Cada modelo que se entrena, cada consulta que se lanza, cada servicio digital que crece necesita infraestructura detrás. Necesita centros de datos, naves industriales llenas de servidores que funcionan sin descanso. Necesita una industria tecnológica intensiva en energía que fabrica microprocesadores y tarjetas electrónicas. Y necesita un sistema eléctrico robusto, que suministre energía de manera continua y estable. Nada de magia. Pura electricidad.

Este apetito energético, sin embargo, llega justo en el momento más incómodo para el sistema eléctrico español. Tras años de incentivos y planificación entusiasta, hemos construido una capacidad de generación —especialmente solar— que supera con creces la demanda en muchas horas del día. El resultado es conocido: precios desplomados, ingresos insuficientes y un sector que empieza a vivir más pendiente de la refinanciación que de la expansión.

La transición energética prometía rentabilidades estables y un futuro ordenado. La realidad empieza a parecerse más a una carrera por sobrevivir. Hay plantas que no cubren costes, proyectos que no cuadran y balances que se sostienen con alfileres. El problema ya no es tecnológico. Es de demanda. Falta consumo en nuestro país. Los planes del Gobierno han fallado estrepitosamente.

Sobra oferta, falta sentido común

Y, de pronto, aparece una solución bastante obvia. Las grandes tecnológicas. Industrias que consumen mucha electricidad, de forma constante, predecible y creciente. Justo lo que necesita un sistema que puede producir mucho más de lo que se consume actualmente.

Aquí es donde uno esperaría cierta lógica. Si sobra oferta, deberíamos facilitar la entrada de quien quiera consumirla. Si el sector solar sufre por falta de ingresos, deberíamos poner facilidades para atraer demanda que estabilice el mercado. No parece especialmente complicado.

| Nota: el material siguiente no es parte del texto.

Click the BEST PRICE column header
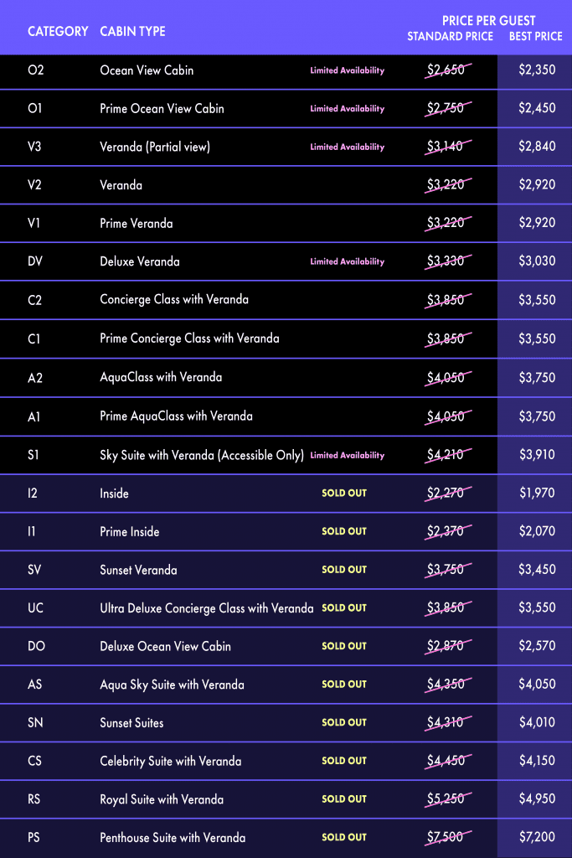The image size is (572, 858). pos(536,37)
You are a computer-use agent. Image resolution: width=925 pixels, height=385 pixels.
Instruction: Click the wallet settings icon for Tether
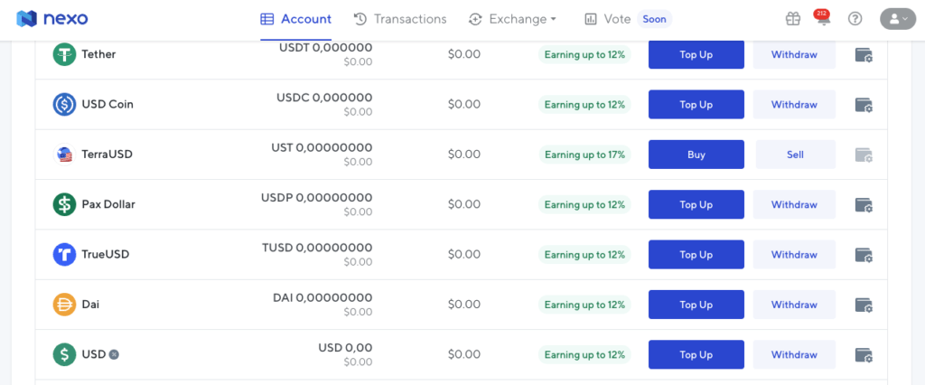pos(864,55)
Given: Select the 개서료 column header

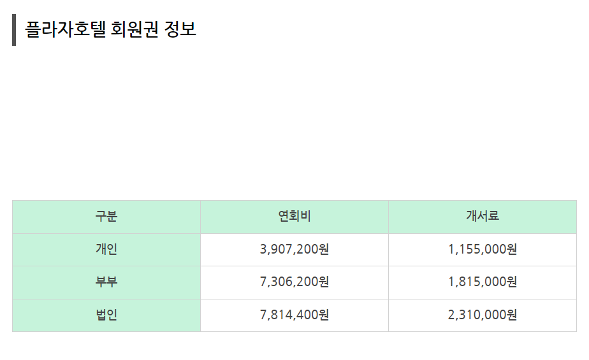Looking at the screenshot, I should coord(483,217).
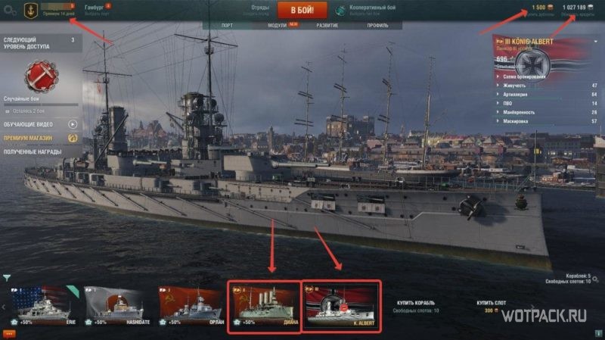Collapse the König Albert panel dropdown arrow
The image size is (605, 340).
tap(596, 42)
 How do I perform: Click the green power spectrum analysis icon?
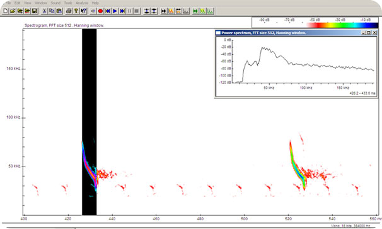(x=211, y=11)
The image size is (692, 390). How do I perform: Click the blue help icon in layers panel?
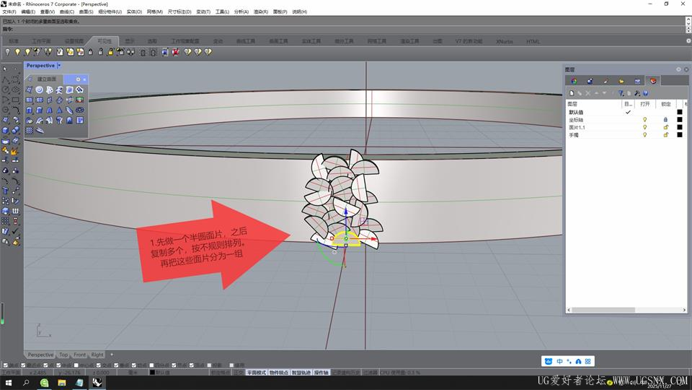point(646,93)
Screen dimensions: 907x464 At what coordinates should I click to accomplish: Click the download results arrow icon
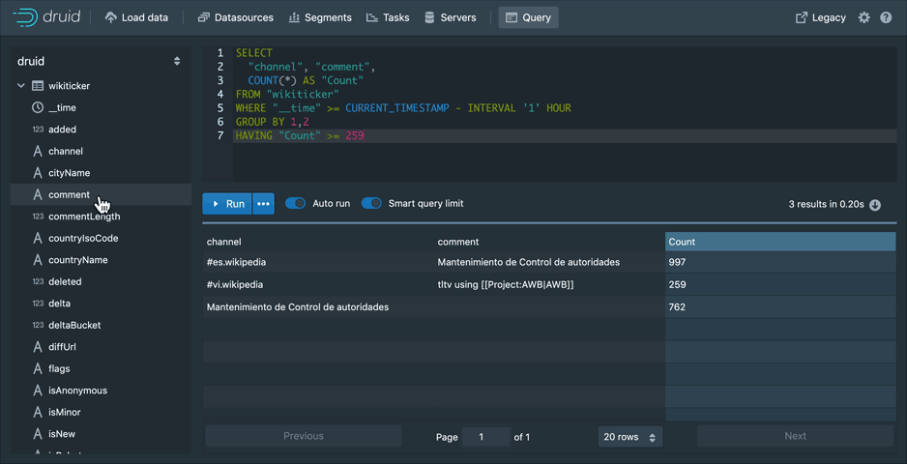(875, 205)
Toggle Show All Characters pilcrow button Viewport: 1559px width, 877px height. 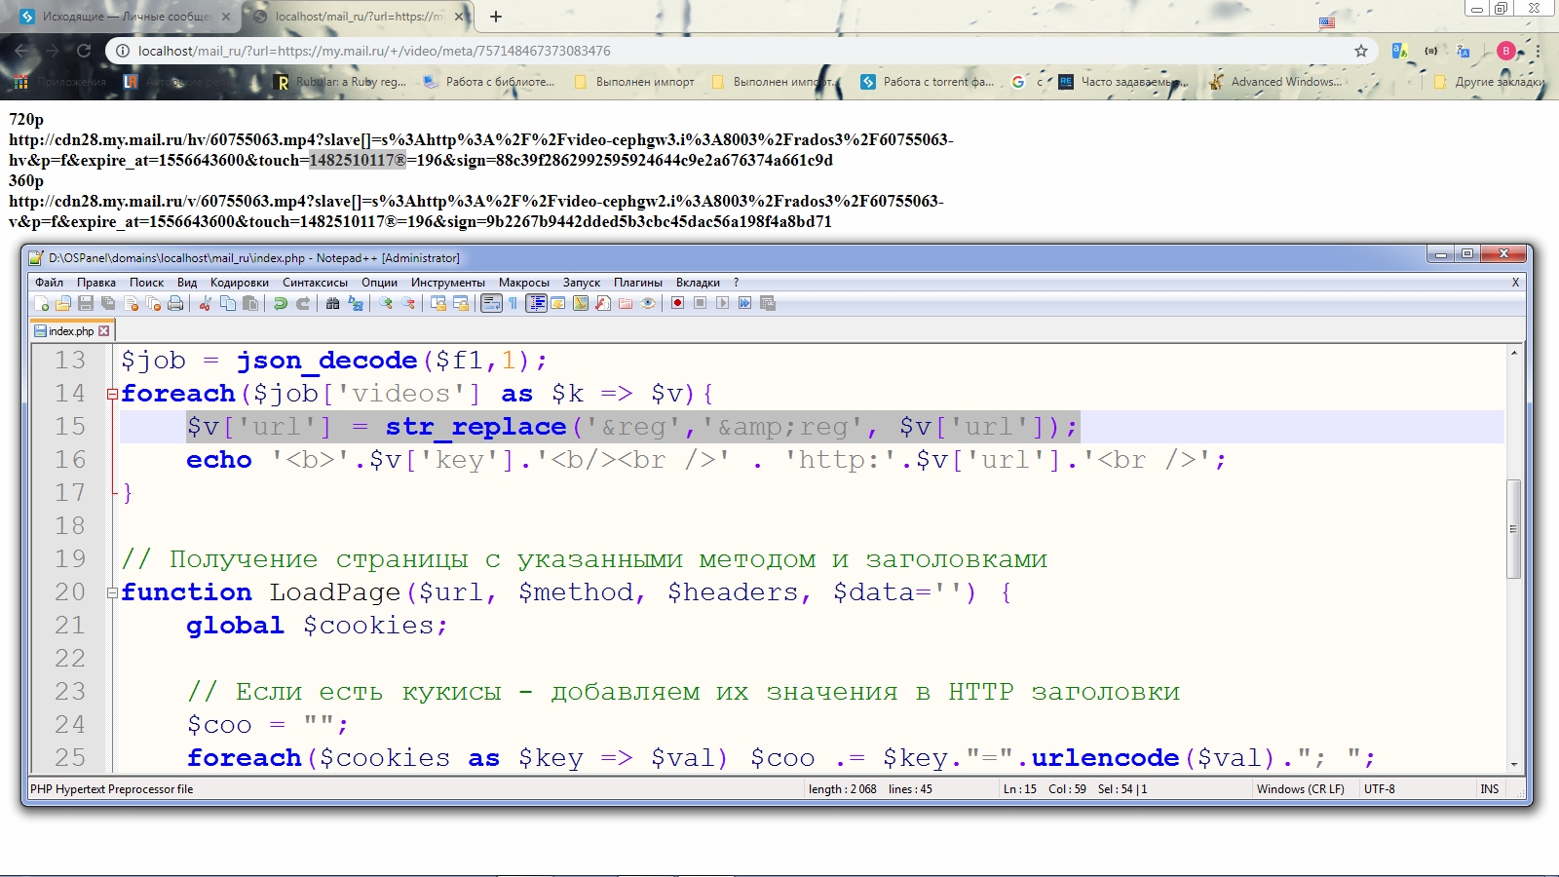[x=513, y=304]
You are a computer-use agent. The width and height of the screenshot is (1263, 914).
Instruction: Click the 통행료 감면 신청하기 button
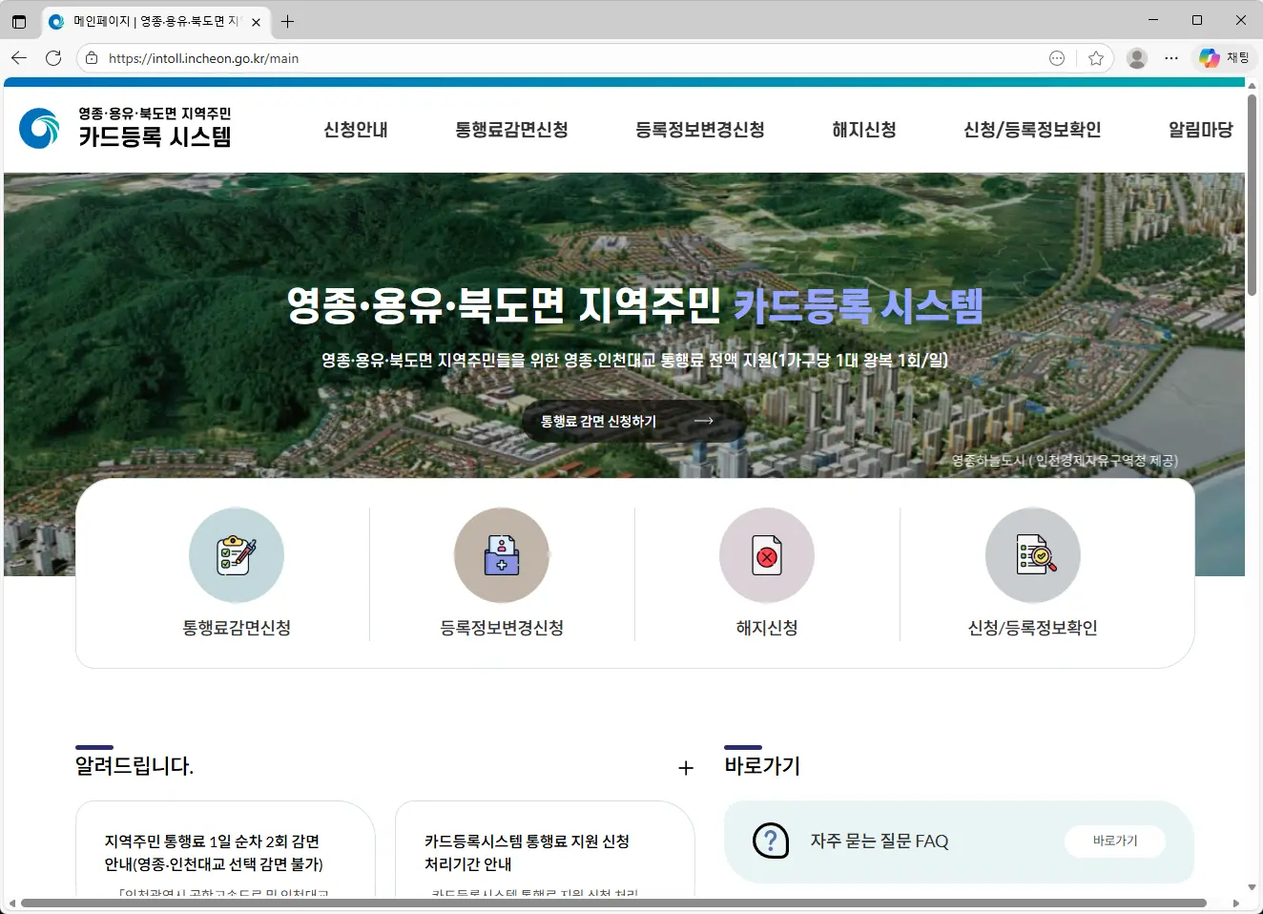[632, 421]
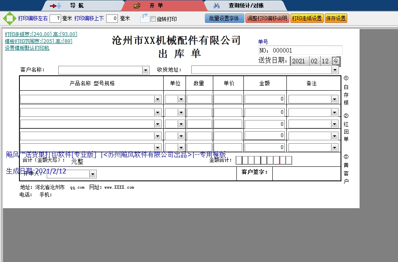Enable the 旋转打印 checkbox

coord(153,19)
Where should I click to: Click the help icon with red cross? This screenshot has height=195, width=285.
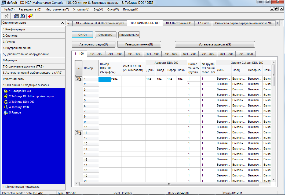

Una oportunidad que se desperdicia

Pero no. La respuesta política del Gobierno central va en sentido contrario a la lógica de la realidad. Restricciones de acceso, condicionantes injustificables, desprecio y sospecha permanente sobre los centros de datos. Como si fueran un problema que hay que contener en lugar de una oportunidad que conviene aprovechar.

La contradicción es difícil de explicar sin recurrir a algo más profundo que la mera torpeza regulatoria. Porque mientras se habla sin descanso de digitalización, de inteligencia artificial y de liderazgo tecnológico, se ponen obstáculos a la infraestructura que hace posible todo eso. Es como presumir de tener autopistas mientras pones trabas administrativas a la venta de coches.

Entre tanto, el sector solar sigue esperando pendiente de un hilo. Esperando demanda. Esperando precios que le permitan sacar la cabeza y respirar. Esperando que alguien venga a consumir para que ellos puedan producir más. Lo curioso es que esa demanda existe. Está ahí fuera, creciendo a toda velocidad, dispuesta a instalarse y a consumir. No pide subvenciones ni protección. Quieren venir a España porque tenemos ventajas competitivas enormes con respecto a otras localizaciones en Europa. Pero no les dejamos.

Nuestros principales competidores en este sector son Frankfurt, Londres, Ámsterdam y París. Tenemos el suelo más barato que ellos, los sueldos más baratos que ellos, la energía más barata que ellos, conexiones de fibra mejores que las suyas y un sistema universitario que forma a profesionales muy demandados. Lo tenemos todo para ser la referencia tecnológica en Europa, todo.

El miedo a invertir, el coste de ser pobres

A veces da la sensación de que el problema tiene raíces mucho más preocupantes. Parece que en este país seguimos desconfiando de quien viene a invertir, a crecer, a crear empleo y a cambiar las reglas de un sistema que algunos prefieren mantener bajo control. La realidad no encaja con el modelo intervenido que se ha construido, y por eso prefieren que sigamos siendo pobres antes de reconocer que sus planes energéticos –y de otra índole– son una quimera.